*The problem*
Of the lines below, report only those that contain "computer".

*Dataset*

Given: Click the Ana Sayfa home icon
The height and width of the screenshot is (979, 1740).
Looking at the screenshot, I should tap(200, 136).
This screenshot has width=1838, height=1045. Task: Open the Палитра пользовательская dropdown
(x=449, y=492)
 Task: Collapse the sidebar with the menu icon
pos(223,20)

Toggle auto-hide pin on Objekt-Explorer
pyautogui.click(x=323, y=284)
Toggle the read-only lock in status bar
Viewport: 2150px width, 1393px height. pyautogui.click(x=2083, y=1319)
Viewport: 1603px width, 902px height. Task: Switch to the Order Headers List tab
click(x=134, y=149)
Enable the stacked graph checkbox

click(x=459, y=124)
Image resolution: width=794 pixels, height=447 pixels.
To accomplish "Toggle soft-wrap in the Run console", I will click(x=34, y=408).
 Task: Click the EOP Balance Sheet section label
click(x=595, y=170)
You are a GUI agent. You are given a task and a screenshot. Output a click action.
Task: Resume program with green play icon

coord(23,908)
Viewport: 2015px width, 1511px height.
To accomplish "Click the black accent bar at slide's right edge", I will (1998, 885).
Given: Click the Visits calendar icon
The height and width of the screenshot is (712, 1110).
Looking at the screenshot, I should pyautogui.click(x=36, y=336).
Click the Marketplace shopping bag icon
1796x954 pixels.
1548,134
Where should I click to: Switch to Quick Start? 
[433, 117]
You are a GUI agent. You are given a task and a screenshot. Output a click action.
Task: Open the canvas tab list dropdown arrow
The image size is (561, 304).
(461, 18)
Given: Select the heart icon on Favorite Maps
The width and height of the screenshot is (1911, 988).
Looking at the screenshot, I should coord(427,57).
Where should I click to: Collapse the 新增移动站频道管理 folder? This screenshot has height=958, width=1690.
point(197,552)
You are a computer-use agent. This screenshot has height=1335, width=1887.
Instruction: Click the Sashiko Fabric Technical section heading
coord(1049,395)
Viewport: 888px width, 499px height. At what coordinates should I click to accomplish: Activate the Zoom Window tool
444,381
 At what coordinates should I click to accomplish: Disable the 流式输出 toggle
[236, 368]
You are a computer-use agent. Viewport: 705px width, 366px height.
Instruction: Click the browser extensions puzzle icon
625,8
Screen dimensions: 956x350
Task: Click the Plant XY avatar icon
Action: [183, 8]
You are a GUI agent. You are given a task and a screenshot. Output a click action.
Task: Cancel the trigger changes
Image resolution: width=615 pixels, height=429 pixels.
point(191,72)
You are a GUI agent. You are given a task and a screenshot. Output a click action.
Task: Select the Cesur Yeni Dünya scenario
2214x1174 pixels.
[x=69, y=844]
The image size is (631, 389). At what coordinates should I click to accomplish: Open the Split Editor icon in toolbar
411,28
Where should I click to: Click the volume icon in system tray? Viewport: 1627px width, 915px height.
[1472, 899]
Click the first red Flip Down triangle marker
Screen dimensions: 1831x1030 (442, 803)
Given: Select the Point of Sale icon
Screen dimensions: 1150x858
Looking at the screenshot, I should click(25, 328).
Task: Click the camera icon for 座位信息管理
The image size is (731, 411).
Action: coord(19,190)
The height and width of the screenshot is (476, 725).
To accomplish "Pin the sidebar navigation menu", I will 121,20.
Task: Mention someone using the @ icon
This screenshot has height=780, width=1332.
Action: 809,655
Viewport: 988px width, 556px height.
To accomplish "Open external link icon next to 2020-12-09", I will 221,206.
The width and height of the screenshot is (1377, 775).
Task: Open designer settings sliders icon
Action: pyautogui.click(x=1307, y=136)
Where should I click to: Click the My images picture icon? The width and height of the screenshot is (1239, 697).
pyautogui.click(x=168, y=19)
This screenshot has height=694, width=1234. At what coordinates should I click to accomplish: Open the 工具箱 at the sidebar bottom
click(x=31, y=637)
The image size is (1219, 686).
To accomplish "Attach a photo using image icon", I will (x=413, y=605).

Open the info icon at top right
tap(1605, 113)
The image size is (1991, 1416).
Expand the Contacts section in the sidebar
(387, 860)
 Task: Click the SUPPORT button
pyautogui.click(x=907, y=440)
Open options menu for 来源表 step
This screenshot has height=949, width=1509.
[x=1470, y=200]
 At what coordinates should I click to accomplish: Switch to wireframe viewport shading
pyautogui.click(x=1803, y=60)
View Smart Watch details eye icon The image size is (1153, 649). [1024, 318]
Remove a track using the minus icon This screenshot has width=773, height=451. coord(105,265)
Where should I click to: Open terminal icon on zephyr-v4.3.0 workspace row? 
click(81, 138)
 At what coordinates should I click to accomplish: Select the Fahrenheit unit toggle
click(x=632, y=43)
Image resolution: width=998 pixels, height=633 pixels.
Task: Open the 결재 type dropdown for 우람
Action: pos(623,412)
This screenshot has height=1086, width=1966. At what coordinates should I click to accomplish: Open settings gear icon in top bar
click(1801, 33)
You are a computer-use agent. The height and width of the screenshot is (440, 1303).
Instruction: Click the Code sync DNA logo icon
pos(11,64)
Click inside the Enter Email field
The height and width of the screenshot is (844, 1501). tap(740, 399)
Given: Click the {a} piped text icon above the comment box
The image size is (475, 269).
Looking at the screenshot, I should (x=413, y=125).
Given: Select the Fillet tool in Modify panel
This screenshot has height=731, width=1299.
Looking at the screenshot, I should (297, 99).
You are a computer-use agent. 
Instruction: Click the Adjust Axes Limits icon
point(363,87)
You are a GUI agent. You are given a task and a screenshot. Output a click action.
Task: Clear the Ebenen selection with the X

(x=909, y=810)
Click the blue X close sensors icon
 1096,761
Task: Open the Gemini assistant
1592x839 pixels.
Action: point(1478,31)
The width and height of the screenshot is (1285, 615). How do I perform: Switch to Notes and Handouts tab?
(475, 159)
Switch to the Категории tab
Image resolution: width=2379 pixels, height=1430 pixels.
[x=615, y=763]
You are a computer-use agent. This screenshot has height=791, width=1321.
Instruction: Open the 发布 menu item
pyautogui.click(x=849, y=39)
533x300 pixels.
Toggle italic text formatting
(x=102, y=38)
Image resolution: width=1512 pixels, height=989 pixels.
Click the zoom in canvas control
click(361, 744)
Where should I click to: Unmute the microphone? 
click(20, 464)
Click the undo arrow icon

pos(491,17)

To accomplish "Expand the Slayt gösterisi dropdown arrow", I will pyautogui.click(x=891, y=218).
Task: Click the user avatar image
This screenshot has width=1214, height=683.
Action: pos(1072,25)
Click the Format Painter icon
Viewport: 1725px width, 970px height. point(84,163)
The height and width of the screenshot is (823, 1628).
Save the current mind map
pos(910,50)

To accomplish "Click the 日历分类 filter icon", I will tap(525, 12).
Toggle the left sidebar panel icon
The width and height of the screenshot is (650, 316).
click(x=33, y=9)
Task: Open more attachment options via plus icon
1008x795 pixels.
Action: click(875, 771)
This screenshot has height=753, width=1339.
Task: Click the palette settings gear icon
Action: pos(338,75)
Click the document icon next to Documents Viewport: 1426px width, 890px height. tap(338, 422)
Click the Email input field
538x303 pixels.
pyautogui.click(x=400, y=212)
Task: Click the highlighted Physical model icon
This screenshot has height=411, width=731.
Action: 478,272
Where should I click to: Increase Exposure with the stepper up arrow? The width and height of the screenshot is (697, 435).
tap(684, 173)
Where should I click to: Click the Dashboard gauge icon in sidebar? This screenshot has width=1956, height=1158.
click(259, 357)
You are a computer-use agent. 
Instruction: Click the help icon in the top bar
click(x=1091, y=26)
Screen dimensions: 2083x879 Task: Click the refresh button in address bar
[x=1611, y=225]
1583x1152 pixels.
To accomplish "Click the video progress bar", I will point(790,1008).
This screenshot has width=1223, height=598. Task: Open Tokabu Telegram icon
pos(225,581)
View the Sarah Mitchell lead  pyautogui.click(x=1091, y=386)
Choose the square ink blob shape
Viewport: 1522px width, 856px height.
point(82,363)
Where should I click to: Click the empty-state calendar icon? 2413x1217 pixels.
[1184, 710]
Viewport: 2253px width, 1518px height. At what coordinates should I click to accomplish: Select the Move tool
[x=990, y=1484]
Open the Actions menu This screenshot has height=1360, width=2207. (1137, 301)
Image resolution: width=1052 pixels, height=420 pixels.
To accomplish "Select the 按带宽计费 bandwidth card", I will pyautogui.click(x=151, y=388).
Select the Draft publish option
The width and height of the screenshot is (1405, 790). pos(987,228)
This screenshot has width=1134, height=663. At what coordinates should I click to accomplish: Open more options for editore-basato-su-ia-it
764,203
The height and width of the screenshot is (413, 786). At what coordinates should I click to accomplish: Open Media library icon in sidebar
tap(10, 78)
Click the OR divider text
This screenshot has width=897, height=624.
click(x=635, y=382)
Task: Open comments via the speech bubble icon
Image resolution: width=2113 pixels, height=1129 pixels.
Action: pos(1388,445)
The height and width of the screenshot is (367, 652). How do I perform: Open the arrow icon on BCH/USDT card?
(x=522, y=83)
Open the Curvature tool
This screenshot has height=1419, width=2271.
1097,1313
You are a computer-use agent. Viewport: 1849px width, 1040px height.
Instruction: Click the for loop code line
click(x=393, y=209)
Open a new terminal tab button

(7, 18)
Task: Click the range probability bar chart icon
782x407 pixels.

*Result for this exercise*
You are a computer-use agent. This screenshot has height=1335, width=1887.
You are a computer-use agent. Viewport: 705px width, 366px height.
You are a computer-use agent. The height and width of the screenshot is (440, 1303).
You are a computer-use agent. 
You are a computer-use agent. This screenshot has height=791, width=1321.
You are a computer-use agent. 
You are a computer-use agent. Viewport: 1849px width, 1040px height.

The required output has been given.